══ RECORD SET ══

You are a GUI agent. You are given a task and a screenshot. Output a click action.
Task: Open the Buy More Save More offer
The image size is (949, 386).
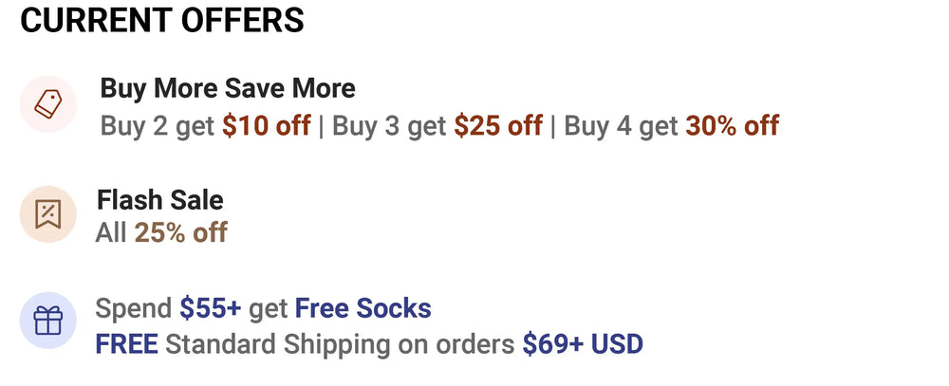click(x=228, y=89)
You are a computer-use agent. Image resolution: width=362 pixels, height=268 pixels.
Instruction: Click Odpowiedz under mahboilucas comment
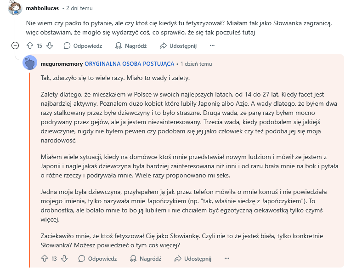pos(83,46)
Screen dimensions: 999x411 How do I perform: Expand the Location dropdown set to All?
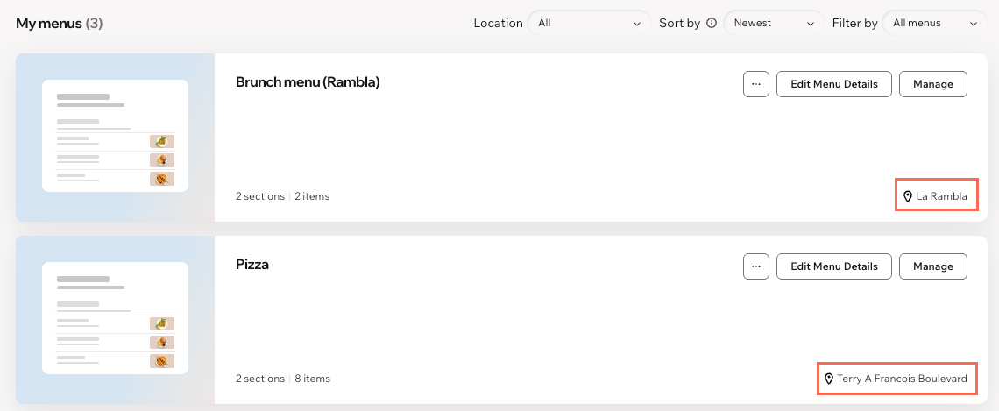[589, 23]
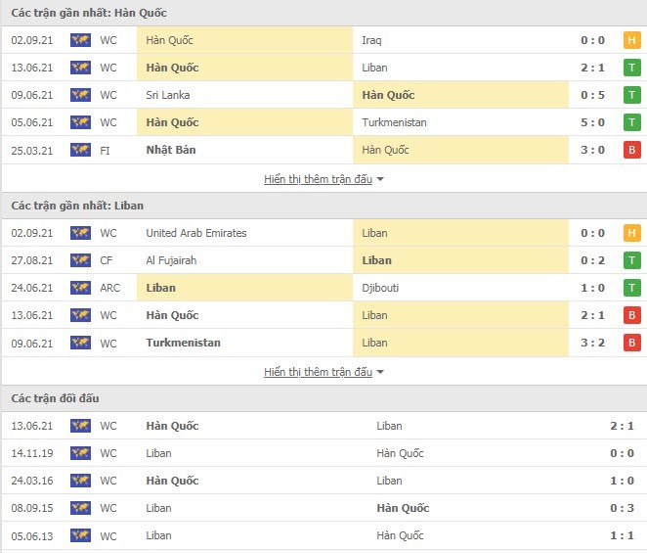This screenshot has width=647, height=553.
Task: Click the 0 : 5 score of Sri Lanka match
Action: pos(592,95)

═══

## HOW TO COMPLETE THIS TASK:
In which lines of the records does the word "agent" appear? Copy each of them.

## EXERCISE OUTPUT:
You are a GUI agent. You are given a task and a screenshot. Output a click action.
You are a computer-use agent. Image resolution: width=362 pixels, height=268 pixels.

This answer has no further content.